La contraofensiva de las tropas leales a Gadafi con una emboscada a los rebeldes en Ben Yauad, a medio camino entre Sirte y la terminal petrolera de Ras Lanuf, que fue igualmente bombardeada, contuvo el avance revolucionario por la costa, aunque los milicianos retomaban a última hora de hoy sus ataques.

La jornada comenzó bien de madrugada con fuertes detonaciones en Trípoli, cuyo origen nadie ha aclarado, y que el régimen de Gadafi hizo pasar como celebraciones de victorias existentes sólo en la televisión de Gadafi, cuya imagen era jaleada por masas echadas a la calle para idolatrar a su líder como es costumbre desde hace 41 años.

A la mascarada en Trípoli, sucedió una ofensiva simultánea de las fuerzas fieles al régimen en tres puntos: Al Zauiya, a 92 kilómetros al suroeste de la capital y asediada desde hace tres días, Misrata, al este de Trípoli, y Ben Yauad, una localidad a un centenar de kilómetros al este de Sirte, ciudad natal de Gadafi y uno de sus principales feudos.

Los rebeldes libios tuvieron que replegarse de Ben Yauad, y según un corresponsal de Al Yazira, a bordo de sus vehículos se dispersaron en dirección a Ras Lanuf, donde los aviones también sorprendieron a la concentración de milicianos que actuaron con el desorden característico de muchos de sus nuevos reclutas.

La ofensiva fue completada con un aparente intento de las brigadas gadafistas de probar la resistencia organizada por los rebeldes en Misrata, en su poder pero aislada entre Trípoli y Sirte.

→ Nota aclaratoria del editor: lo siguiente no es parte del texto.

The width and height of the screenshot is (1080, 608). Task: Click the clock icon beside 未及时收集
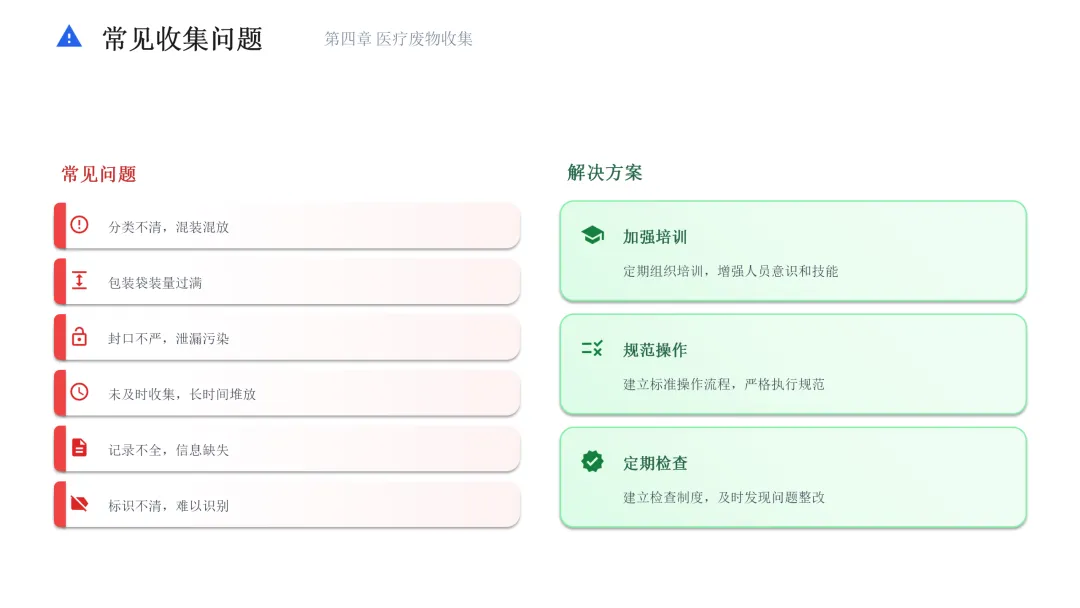[x=79, y=392]
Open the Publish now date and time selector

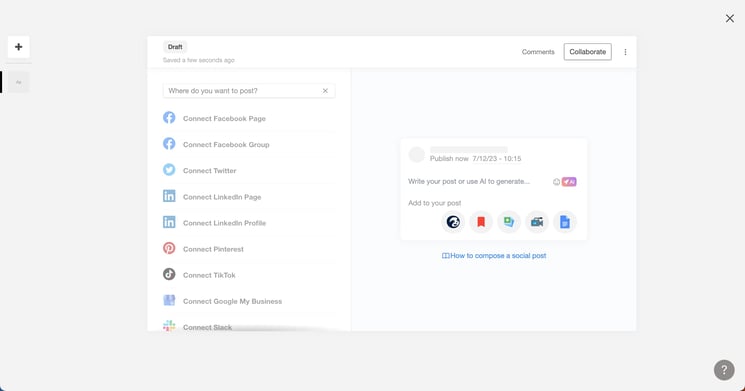pyautogui.click(x=476, y=159)
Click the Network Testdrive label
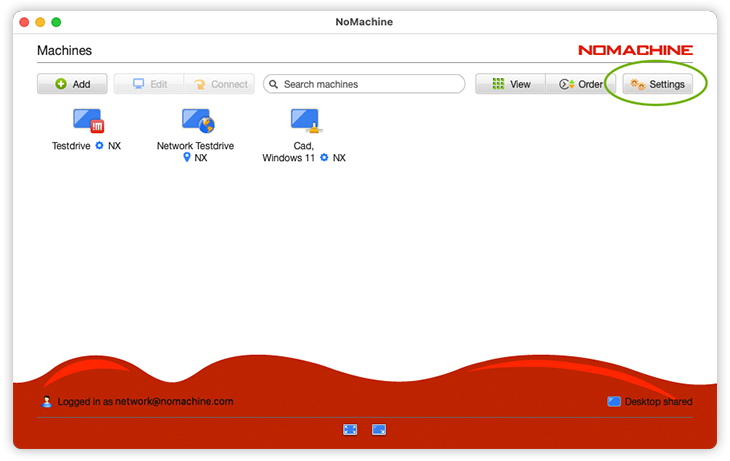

Los carros de combate y los brigadistas de Gadafi causaron 19 muertos y 93 heridos, según dijo a Al Yazira el doctor Mohamed el Sediq, portavoz del hospital central de la ciudad.

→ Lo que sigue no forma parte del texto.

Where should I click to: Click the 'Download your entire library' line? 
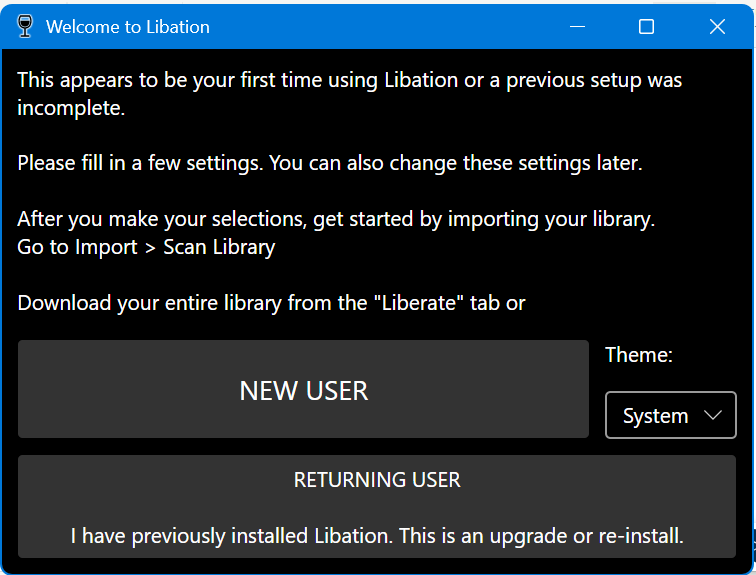point(271,303)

El portavoz del Consejo Nacional, Abdelhafiz Ghoga, admitió la escasez de suministros de los cercados, pero negó que Gadafi hubiera recuperado ninguna plaza en poder rebelde e igualmente descartó cualquier negociación con su régimen.

"No hay negociación de paz con Gadafi", subrayó el portavoz en la rueda de prensa en la que explicó el fallido intento británico de contactar con el mando rebelde en su plaza fuerte.